→ REQUIREMENT A
Based on the abstract on hypoxic pulmonary vasoconstriction, explain why the authors set out to study PTEN in the hypoxic response of pulmonary artery smooth muscle cells.
→ REQUIREMENT B
Please write out part of the abstract on hypoxic pulmonary vasoconstriction. Begin at the words "PMCID: PMC5852630 PMID: 28430879" and stop after "mediator of HPV.".
→ REQUIREMENT C
Resume the abstract on hypoxic pulmonary vasoconstriction after its last sentence.

[[ TEXT PASSAGE open ]]

PMCID: PMC5852630 PMID: 28430879

Abstract

Aims

Hypoxic pulmonary vasoconstriction (HPV) redistributes blood flow from poorly ventilated to better aerated areas in the lung, thereby optimizing ventilation-perfusion ratio (V/Q). Pulmonary artery smooth muscle cell (PASMC) contraction in response to hypoxia is triggered by Ca²⁺ influx via transient receptor potential canonical 6 (TRPC6) cation channels that have translocated to caveolae in the plasma membrane. Since phosphatase and tensin homolog (PTEN) was suggested to regulate TRPC6 in endothelial cells, we aimed to define its role in the hypoxic response of PASMCs and as a putative mediator of HPV.

[[ TEXT PASSAGE closed ]]
[[ EXERCISE DATA open ]]

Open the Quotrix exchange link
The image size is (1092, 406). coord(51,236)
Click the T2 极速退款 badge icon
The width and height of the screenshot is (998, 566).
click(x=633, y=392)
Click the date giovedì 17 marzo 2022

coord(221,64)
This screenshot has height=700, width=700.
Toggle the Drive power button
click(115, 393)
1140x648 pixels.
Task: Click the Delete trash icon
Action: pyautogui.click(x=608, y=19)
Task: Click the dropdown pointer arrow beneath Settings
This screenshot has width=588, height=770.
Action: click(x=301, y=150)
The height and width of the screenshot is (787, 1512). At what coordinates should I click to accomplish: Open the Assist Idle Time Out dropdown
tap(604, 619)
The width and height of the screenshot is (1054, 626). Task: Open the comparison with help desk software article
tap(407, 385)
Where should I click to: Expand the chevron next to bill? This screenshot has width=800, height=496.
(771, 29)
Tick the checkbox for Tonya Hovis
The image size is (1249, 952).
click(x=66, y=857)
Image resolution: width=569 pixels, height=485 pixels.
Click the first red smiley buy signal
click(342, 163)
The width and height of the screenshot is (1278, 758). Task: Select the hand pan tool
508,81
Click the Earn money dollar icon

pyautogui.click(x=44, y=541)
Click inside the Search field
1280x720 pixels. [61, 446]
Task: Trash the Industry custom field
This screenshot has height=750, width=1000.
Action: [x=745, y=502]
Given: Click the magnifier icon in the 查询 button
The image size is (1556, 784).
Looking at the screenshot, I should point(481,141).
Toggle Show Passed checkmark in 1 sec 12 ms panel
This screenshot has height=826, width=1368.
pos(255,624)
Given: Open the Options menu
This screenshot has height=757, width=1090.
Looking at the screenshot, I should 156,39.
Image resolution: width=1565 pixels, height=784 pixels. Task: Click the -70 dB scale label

[[ EXERCISE DATA closed ]]

→ RESPONSE BOX A
PTEN had been suggested to regulate TRPC6 in endothelial cells. In pulmonary artery smooth muscle cells, Ca²⁺ influx through TRPC6 channels triggers contraction in response to hypoxia. The authors therefore wanted to define PTEN's role in that response and to test whether it mediates hypoxic pulmonary vasoconstriction.

→ RESPONSE BOX B
PMCID: PMC5852630 PMID: 28430879

Abstract

Aims

Hypoxic pulmonary vasoconstriction (HPV) redistributes blood flow from poorly ventilated to better aerated areas in the lung, thereby optimizing ventilation-perfusion ratio (V/Q). Pulmonary artery smooth muscle cell (PASMC) contraction in response to hypoxia is triggered by Ca²⁺ influx via transient receptor potential canonical 6 (TRPC6) cation channels that have translocated to caveolae in the plasma membrane. Since phosphatase and tensin homolog (PTEN) was suggested to regulate TRPC6 in endothelial cells, we aimed to define its role in the hypoxic response of PASMCs and as a putative mediator of HPV.

→ RESPONSE BOX C
Methods and results

In isolated perfused mouse lungs, smooth muscle specific PTEN deficiency attenuated pulmonary vasoconstriction in response to hypoxia but not to angiotensin II (Ang II). Analogously, siRNA-mediated knock down of PTEN in human PASMC inhibited the hypoxia-induced increase in cytosolic Ca²⁺ concentration ([Ca²⁺]_i). Co-immunoprecipitation and proximity ligation assays revealed increased interaction of PTEN with TRPC6 in human PASMC and murine lungs in response to hypoxia. In hypoxic PASMC, both PTEN and TRPC6 translocated to caveolae, and this response was blocked by pharmacological inhibition of Rho-associated protein kinase (ROCK) which in parallel prevented PTEN-TRPC6 interaction, hypoxia-induced [Ca²⁺]_i increase, and HPV in PASMC and murine lungs, respectively.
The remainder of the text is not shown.